>> Start Document text

Seminar "An analytical method for solving Schrödinger equation with multivortex initial conditions: applications and extensions to non-linear optics and Bose-Einstein condensates" Dr. Miguel Angel Garcia-March, Valencia Polytechnic University

Speaker

Dr. Miguel Angel Garcia-March
Distinguished Researcher
Valencia Polytechnic University, Spain

Abstract

We present a method to study the dynamics an initial condition which contains many vortices at arbitrary locations propagated with a Schrödinger equation. We consider two systems: i) photonics, where this equation takes the form of a paraxial wave equation, with an initial multisingular vortex Gaussian beam; and ii) Bose-Einstein condensates, where it takes the form of an ideal Gross-Pitaevskii equation. We present first the analytical solution of the dynamics in a homogeneous medium and in a parabolic potential for the ideal non-interacting case (which in photonics is realised with GRIN systems and in BEC by a parabolic trap). We show how to obtain the equations for the trajectories of the positions of phase singularities along with time (the vortex lines). Also, it allows one to predict some quantities of interest, such as the time at which a vortex and an antivortex contained in the initial condition will merge. Secondly, the method is complemented with numerical simulations of the non-linear case. We use a numerical split-step simulation of the non-linear Schrödinger equation to determine how these trajectories and quantities of interest are changed by the presence of interactions. We illustrate the method with several simple cases of interest both in the homogeneous and parabolically trapped or GRIN systems.

Looking forward to seeing many of you at the seminar.
-Quantum Systems Unit / Busch Unit

>> End Document text
>> Start Collected data

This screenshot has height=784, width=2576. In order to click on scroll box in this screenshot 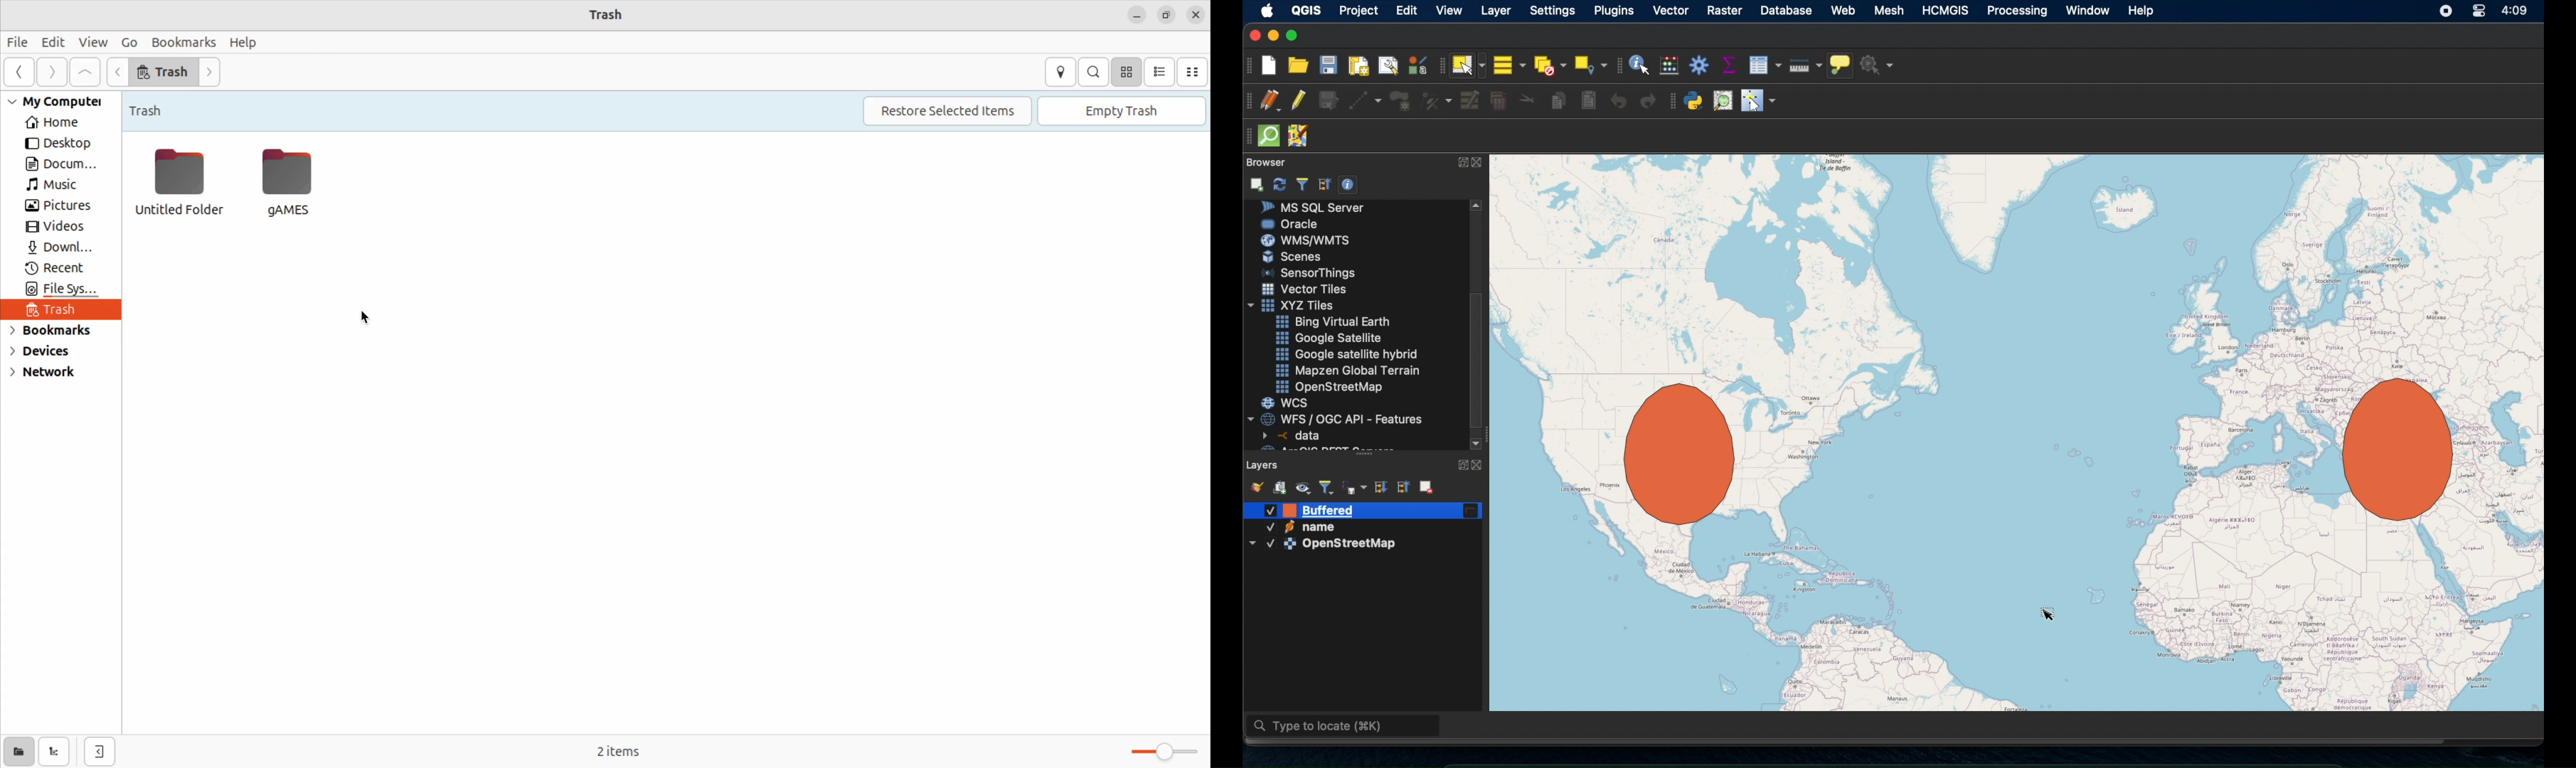, I will do `click(1480, 360)`.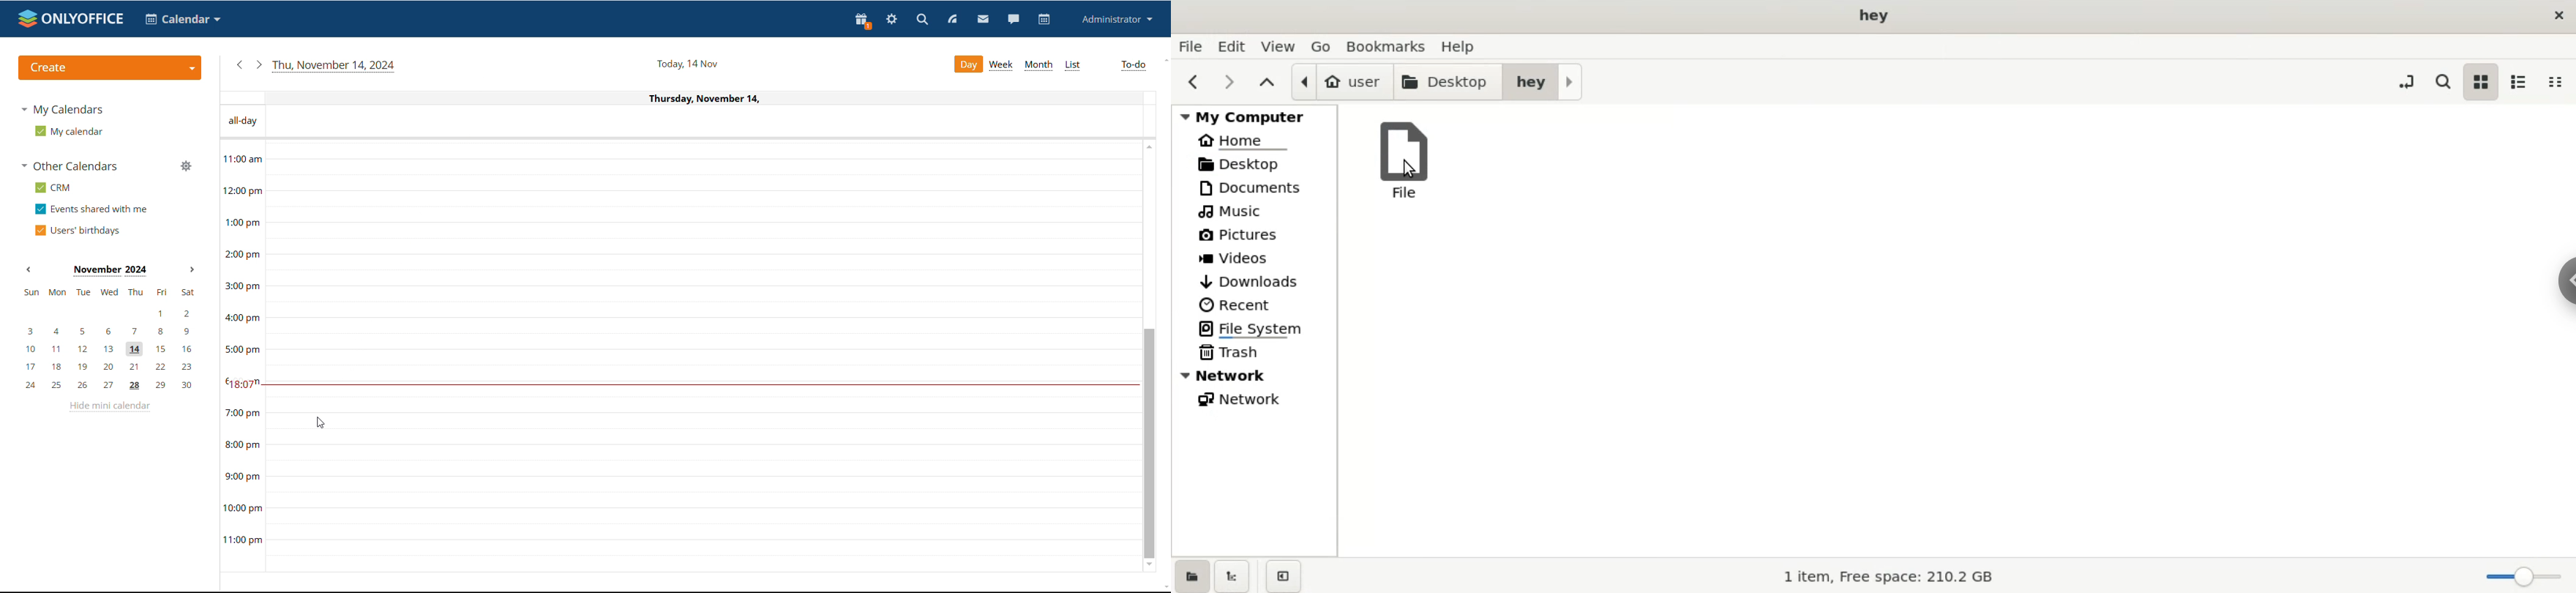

>> End Collected data

● **Job**
Answer these questions using the seminar announcement above:
1. What title does the speaker hold?
2. In photonics, what form does the Schrödinger equation take?
3. What kind of numerical simulation is used for the non-linear case?

● **Answer for the task**
1. Distinguished Researcher
2. A paraxial wave equation
3. A split-step simulation of the non-linear Schrödinger equation